Mobile Video Billboard to Circle NIH Revealing Agency’s Nightmarish ‘Monkey Terror’ Tests

For Immediate Release:
August 31, 2020

Contact:
Amanda Tumbleson 202-483-7382

Washington

Today, a mobile billboard showing video footage of monkeys terrorized in a government laboratory will circle the National Institutes of Health (NIH) campus in Bethesda, Maryland, and the nearby neighborhoods where NIH Director Francis Collins and experimenter Elisabeth Murray live. This is the latest action in PETA’s campaign against Murray’s NIH-funded painful, invasive, and deadly experiments on monkeys. The video—in which brain-damaged monkeys being terrorized with realistic-looking rubber snakes and spiders can be seen looking for an escape, freezing, turning away, and shaking their cages—points out that NIH has wasted more than $36 million on these pointless and cruel tests. Footage of Murray’s experiments has been viewed online more than 1.5 million times.

Before terrifying monkeys with fake snakes, Murray cuts open their skulls and injects toxins into their brains to inflict permanent and traumatic brain damage. In 30 years of these “psychology” experiments, her laboratory has failed to develop a single treatment or cure for humans.

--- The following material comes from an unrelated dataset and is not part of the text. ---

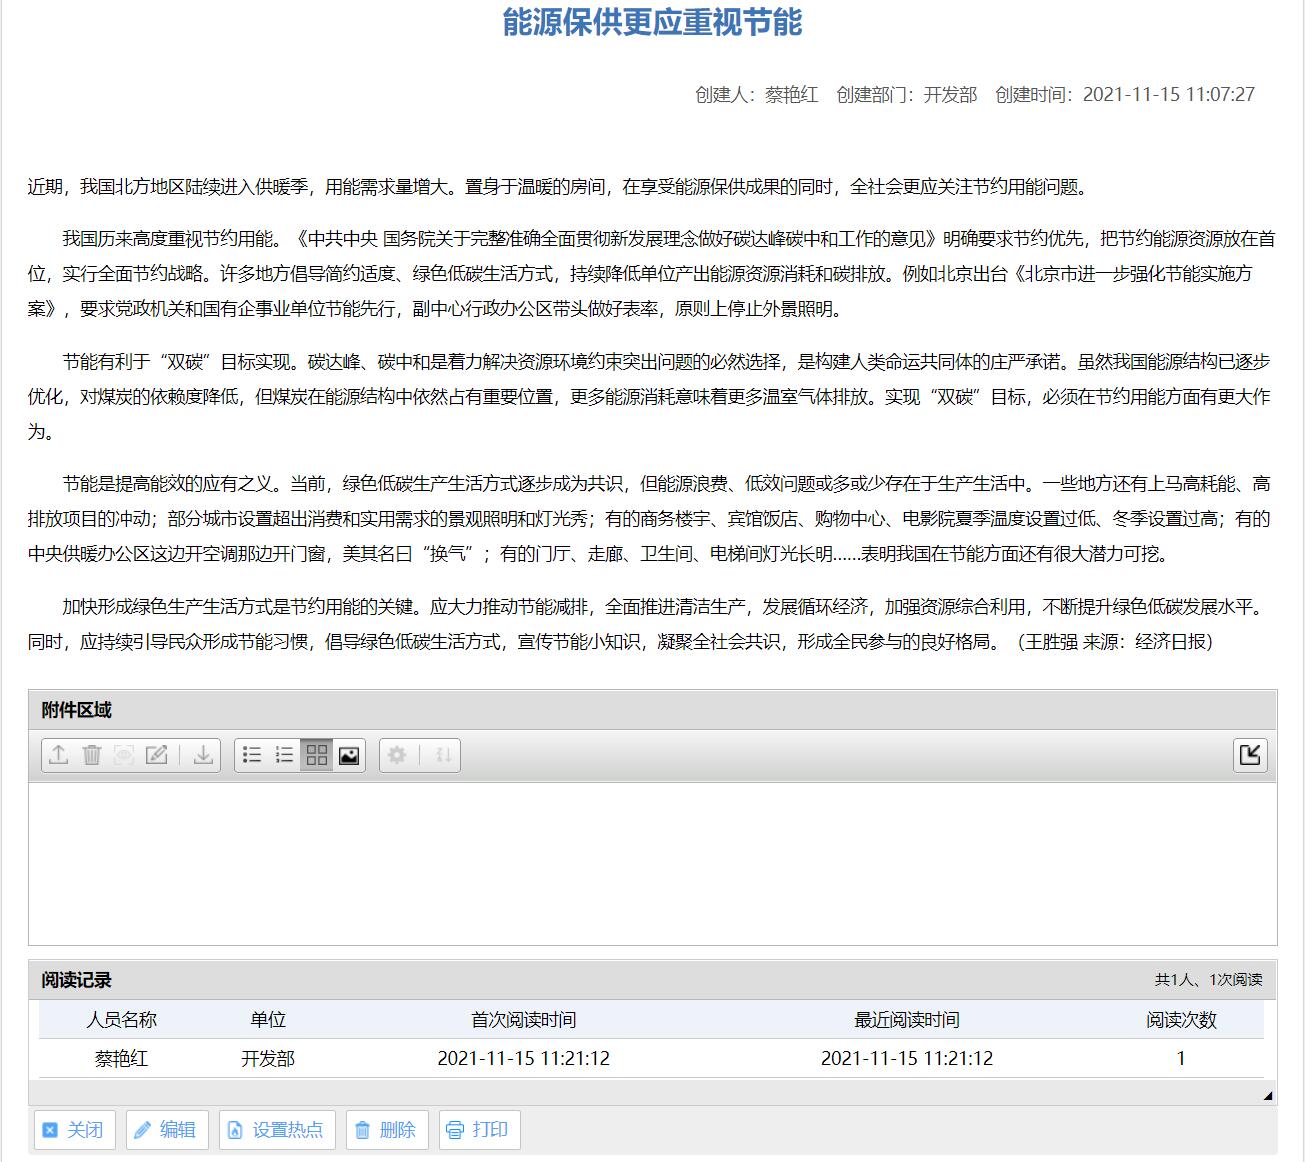Switch attachments to image thumbnail view
Viewport: 1305px width, 1162px height.
pos(349,755)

“The public deserves to know that its government is using taxpayer dollars to carry out Frankenstein experiments and inject toxins into monkeys’ brains,” says PETA neuroscientist Dr. Katherine Roe. “PETA’s mobile billboard will show the public—which has unwittingly been footing the bill for NIH’s horrors—why these indefensible experiments must end.”

In addition to the fright tests, monkeys used by Murray are subjected to procedures that cause them extreme pain and distress, including the following:

  • Monkeys are subjected to multiple invasive surgeries—including craniotomies, in which sections of their skulls are carved out, a head post is implanted at the top of their skulls so that their heads can be held stock-still, and a large hole is cut into their skulls so that experimenters can inject drugs into the brain.
  • Monkeys are fitted with a metal or hard plastic collar and strapped into a restraint chair that keeps their head, arms, and/or legs immobilized. For some experiments, their arms are tied behind their backs while their heads are kept still via a head post. They are held in this manner for hours at a time, as often as five days a week.
  • Monkeys’ food and water consumption is severely restricted so that they’ll be motivated to “prompt[ly] respond” to the experimenters and “earn food or fluid … rewards.”